= TASK REQUIREMENTS =
Return every line of the data that contains the string "face".

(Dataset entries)
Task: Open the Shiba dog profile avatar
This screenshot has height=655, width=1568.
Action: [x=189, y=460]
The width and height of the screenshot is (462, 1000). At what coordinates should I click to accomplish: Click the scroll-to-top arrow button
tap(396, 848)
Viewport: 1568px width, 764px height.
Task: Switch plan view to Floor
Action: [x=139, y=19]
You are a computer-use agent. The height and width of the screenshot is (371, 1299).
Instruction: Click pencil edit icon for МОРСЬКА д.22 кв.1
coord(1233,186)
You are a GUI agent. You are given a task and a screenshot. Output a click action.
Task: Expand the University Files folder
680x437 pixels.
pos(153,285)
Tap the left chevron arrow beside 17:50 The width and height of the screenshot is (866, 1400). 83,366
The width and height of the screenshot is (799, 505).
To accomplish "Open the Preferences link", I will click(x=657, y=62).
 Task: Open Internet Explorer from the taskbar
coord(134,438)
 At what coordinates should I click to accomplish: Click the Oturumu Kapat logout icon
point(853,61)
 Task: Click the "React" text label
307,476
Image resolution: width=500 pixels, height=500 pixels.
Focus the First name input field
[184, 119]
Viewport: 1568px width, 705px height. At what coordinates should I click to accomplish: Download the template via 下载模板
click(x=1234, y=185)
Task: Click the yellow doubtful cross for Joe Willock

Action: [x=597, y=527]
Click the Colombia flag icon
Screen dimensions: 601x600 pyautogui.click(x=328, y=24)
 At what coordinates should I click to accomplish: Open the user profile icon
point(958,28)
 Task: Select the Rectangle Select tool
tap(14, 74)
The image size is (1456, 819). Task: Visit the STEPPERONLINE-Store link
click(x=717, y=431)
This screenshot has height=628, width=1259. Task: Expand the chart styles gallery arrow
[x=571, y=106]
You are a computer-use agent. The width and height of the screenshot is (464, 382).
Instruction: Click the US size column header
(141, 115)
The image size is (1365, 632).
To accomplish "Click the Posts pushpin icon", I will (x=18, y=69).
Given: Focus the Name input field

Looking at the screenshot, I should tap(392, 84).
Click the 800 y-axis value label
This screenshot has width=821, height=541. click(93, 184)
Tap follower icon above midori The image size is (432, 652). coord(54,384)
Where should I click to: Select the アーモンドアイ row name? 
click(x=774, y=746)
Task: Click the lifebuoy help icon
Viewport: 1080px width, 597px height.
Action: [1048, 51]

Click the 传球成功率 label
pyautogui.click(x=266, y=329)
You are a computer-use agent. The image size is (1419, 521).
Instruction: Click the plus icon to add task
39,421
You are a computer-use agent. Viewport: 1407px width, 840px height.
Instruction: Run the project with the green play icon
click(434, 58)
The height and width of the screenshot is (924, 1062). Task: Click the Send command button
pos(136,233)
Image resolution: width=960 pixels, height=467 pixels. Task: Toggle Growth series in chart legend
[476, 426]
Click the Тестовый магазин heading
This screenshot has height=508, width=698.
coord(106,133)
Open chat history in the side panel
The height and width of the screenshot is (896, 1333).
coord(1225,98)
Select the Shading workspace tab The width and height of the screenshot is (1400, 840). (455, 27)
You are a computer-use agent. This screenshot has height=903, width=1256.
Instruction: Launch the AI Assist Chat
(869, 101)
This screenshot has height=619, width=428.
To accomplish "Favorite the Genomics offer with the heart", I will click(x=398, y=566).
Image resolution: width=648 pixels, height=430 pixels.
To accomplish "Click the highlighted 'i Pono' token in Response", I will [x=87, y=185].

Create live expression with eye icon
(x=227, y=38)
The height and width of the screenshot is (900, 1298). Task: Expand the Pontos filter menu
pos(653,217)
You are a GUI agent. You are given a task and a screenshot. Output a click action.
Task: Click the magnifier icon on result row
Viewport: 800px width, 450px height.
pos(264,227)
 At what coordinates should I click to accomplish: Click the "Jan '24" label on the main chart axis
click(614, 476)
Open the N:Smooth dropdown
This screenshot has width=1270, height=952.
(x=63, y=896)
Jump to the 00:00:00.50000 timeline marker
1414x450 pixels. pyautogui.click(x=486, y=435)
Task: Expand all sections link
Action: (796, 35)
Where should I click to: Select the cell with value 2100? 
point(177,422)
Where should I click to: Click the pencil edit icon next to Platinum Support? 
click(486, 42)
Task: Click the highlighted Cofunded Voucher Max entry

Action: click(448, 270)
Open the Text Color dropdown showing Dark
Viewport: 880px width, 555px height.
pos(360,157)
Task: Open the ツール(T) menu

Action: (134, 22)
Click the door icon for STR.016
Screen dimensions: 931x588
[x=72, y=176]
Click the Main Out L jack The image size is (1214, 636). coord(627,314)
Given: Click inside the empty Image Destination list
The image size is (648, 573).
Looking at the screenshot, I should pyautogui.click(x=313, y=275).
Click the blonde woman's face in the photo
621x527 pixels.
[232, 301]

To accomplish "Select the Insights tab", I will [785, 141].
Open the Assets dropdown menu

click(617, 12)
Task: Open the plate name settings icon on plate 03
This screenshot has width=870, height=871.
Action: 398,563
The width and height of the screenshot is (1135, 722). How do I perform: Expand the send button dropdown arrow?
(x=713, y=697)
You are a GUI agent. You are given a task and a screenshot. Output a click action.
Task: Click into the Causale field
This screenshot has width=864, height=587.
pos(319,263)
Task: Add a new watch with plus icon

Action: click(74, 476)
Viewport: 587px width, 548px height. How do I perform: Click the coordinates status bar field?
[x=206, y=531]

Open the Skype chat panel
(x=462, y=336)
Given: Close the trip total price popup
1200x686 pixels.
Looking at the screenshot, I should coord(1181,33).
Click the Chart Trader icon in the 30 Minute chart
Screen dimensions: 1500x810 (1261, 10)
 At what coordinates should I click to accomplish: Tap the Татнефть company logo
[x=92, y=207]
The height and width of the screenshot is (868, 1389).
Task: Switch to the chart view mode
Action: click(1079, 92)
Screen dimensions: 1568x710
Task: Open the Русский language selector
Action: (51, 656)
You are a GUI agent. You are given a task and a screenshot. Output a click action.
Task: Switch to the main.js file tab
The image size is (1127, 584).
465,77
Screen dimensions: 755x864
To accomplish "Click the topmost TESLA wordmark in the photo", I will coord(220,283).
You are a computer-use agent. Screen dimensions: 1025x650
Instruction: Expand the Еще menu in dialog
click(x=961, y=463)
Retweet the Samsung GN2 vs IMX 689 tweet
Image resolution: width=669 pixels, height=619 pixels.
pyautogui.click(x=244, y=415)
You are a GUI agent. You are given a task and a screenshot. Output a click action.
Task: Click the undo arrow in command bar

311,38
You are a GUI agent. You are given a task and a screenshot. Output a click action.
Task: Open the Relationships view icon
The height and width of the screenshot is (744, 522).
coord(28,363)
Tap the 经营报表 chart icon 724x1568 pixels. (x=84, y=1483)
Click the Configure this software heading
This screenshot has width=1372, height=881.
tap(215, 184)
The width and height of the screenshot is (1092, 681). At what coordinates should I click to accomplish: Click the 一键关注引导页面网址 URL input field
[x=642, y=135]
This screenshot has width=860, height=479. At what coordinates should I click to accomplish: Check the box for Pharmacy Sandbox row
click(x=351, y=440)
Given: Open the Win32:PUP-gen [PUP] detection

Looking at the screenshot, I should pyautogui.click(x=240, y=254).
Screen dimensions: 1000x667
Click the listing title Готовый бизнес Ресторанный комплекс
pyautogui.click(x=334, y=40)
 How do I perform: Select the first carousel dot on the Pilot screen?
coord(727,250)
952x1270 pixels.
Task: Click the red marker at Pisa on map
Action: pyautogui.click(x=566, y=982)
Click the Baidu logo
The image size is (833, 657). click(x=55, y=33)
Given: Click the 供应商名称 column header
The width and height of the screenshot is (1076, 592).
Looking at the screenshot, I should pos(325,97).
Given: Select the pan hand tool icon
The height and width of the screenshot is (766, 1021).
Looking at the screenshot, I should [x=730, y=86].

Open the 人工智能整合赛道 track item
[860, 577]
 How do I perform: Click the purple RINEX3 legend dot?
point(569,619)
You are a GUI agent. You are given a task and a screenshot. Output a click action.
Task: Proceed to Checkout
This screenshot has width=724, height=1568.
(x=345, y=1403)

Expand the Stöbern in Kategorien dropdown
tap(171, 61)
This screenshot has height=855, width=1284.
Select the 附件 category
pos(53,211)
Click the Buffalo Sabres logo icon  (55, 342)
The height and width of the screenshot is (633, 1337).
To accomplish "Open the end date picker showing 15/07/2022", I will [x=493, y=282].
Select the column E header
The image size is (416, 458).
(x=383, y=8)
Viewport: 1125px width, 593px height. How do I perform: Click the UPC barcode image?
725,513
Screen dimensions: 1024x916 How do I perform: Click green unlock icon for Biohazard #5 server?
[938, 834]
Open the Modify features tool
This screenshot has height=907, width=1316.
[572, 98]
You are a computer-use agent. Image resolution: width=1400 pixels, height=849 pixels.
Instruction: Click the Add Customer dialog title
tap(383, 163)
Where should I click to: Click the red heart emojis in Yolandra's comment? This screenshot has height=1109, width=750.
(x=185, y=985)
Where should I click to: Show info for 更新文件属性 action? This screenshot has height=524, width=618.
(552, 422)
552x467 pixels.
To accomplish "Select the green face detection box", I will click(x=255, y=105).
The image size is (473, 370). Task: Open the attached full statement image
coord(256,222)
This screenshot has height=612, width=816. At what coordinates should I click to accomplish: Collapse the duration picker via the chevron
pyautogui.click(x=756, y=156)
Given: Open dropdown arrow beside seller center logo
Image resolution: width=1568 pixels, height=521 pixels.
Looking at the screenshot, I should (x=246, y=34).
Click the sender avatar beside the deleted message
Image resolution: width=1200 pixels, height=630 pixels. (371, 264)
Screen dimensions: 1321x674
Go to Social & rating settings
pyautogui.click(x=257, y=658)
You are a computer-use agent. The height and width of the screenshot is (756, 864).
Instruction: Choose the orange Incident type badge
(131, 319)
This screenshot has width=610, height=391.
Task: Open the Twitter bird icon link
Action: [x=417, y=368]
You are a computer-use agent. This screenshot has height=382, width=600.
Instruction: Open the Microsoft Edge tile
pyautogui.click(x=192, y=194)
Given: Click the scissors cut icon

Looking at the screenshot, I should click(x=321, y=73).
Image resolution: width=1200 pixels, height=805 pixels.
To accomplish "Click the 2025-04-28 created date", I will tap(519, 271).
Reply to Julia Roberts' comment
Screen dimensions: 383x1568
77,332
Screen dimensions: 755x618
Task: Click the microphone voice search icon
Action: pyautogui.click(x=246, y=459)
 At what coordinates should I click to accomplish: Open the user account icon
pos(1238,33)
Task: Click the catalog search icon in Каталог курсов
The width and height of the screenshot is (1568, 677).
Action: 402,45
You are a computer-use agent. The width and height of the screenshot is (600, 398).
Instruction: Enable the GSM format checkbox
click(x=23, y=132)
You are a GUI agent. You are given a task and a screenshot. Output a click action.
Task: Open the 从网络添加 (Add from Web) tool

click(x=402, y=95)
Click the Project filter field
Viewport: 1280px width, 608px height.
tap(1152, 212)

= TASK SOLUTION =
Click the blonde woman's face in the photo
To accomplish "Select the green face detection box", I will click(x=255, y=105).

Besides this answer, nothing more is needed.